Like many orthotics and prosthetics (O&P) practitioners these days, Christian “Zach” Smith, CPO, has run up against Recovery Audit Contractor (RAC) audits. They’re painful. They’re time consuming. And they’re a danger to his bottom line.
“As a practitioner, they certainly have had an impact on me in that they make me almost second guess every clinical decision I make,” says Smith, owner and CEO of Victory Orthotics & Prosthetics in Johnson City, Tennessee.
Smith’s latest run-in, he says, was a post-payment audit on a claim for items delivered to an inpatient under the two-day rule. As he remembers the rule, a practitioner could fit an orthosis while the patient is in the hospital under certain stipulations.
“We, of course, were fighting it,” Smith says. “We were following those guidelines. At some point, the requirements apparently changed, unbeknownst to us, and we still haven’t found what exactly…[the Centers for Medicare & Medicaid Services (CMS)] changed. They are saying the two-day provision was never meant to be about orthotics.”
Employees at his office spent about a week looking for the documentation to back up why it was allowable to submit the claim under the two-day rule, Smith says. He even had help from major manufacturers, all to no avail.
“Some of the best advice we had gotten was use their own regulations against them,” Smith says. “That was our goal, but we couldn’t find them. We couldn’t find the policy written anywhere.”
That can be the most difficult part of fighting RAC audits, says Molly McCoy, CPO. McCoy is the clinical partner for SPS’ Clinical Outcomes and Documentation Education (CODE) program. CODE is a new program that provides practices with individualized documentation support and education as well as RAC audit support.
“Independently operated O&P facilities are often very small companies with only a few people in the office,” McCoy says. “It takes a full-time person to do all the research and the documentation to keep up with the regulation changes.” CODE, she says, can help. “We can assist with all types of documentation for clinics,” she says. “We can do the research for them and…help them get paid and stay paid.”
Victory Orthotics & Prosthetics has three offices with 28 employees in all, including eight clinicians. In need of help, Smith says he contacted McCoy by e-mail. She went to work and had the documentation he needed in just five hours.
“They were denied in the hospital because of a reinterpretation by…[CMS] of the Medicare two-day rule,” McCoy says. “They needed ammunition to go back and argue their point.”

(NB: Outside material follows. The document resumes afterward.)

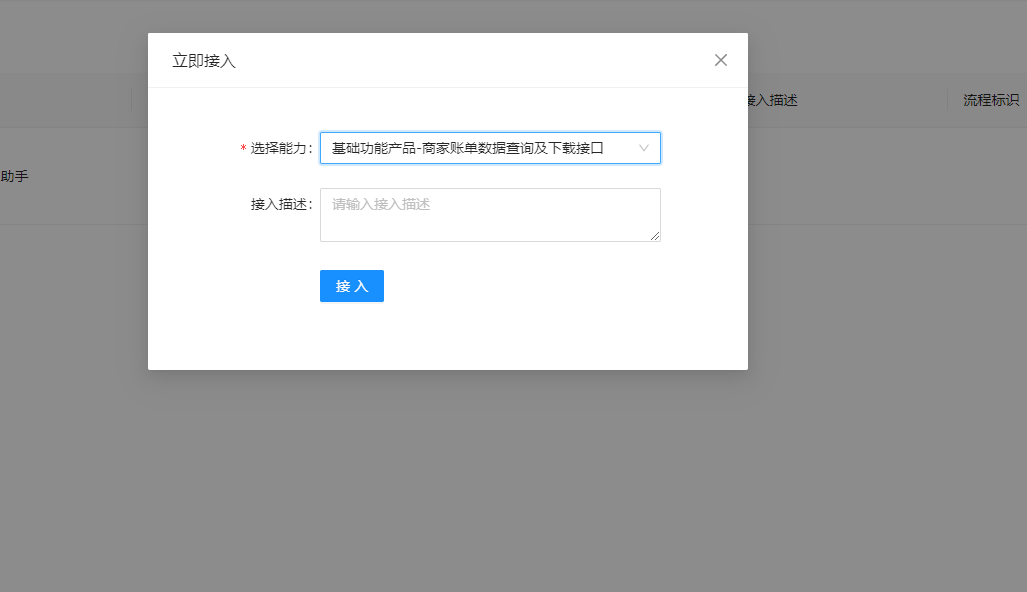Image resolution: width=1027 pixels, height=592 pixels.
Task: Select the 接入描述 table column header
Action: coord(773,100)
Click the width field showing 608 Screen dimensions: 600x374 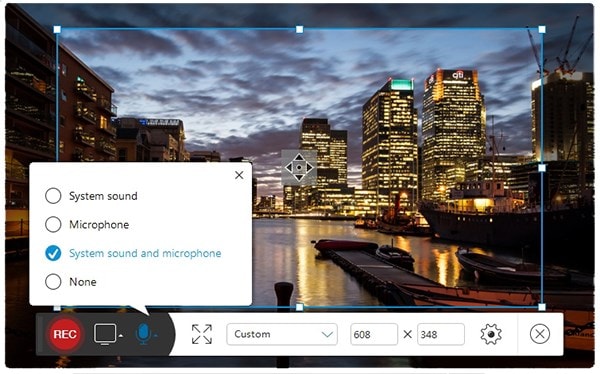374,334
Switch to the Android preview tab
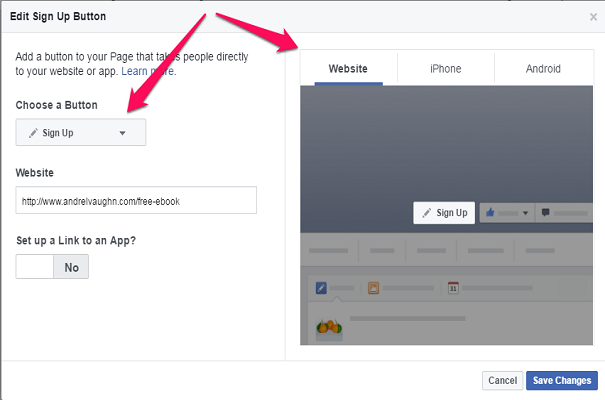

Smith says McCoy helped him fight back.
“We wanted to use Medicare policy to fight the issue,” he says. “We needed a document and she found it…. I certainly wouldn’t hesitate to contact her again.”
For practitioners like Smith, CODE could be just the right help at just the right time. RAC audits are increasing throughout the U.S. healthcare spectrum—not just in O&P, according to a June 2013 statement by the American Hospital Association (AHA). But smaller practices don’t have the necessary personnel to keep up with all of the changes, which seem to be happening with increased frequency.
“As an industry, we can’t take these things lying down,” Smith says. “This issue is just one thing on our plate among 50 other things.”
In the few weeks since its launch, the CODE support team has found that there is no real trend to denials or RAC audits, and that is what makes them so difficult to fight, McCoy says. “We’re talking about practitioners who understand these regulations, who look at them all the time and are trying to abide by the rules, but then all of a sudden the rule changes or is interpreted differently.. You can’t keep up.”
CODE was an idea five years in the making. It is the brainchild of McCoy and Regina Weger, SPS’ marketing manager, but back then the timing wasn’t right, they determined.
“Since then, we’ve been looking to see where this was going to go,” McCoy says. A year and half ago, she and Weger were talking about the best way to help practitioners and saw that other companies that were providing RAC audit support were using templates and restating regulation in understandable terms. “But we were looking for something that would be different.”
What they came up with is a way to combat RAC audits that is tailored to the individual problem faced by the clinic. There is no one-size-fits-all approach, McCoy says.
“It’s personalized, one-on-one,” Weger adds.
CODE is currently seeking to expand its educational resources for practitioners. McCoy is in the process of producing several 15-minute videos that address RAC issues and documentation, which SPS plans to post on its website and make available to practitioners at no charge. Written material isn’t always interpreted correctly, Weger says, and the videos will be an effective alternative to the written resources currently available on RAC audits. “The videos are unique to us,” she adds.
For O&P clinics, RAC audits are a bottom-line issue, McCoy says.
“Let us take the time to look up those regulations,” she says, “to help you fight the fight so that you’re not spending your hours doing that. We will help you free up time and get paid for the…[work] that you are doing.”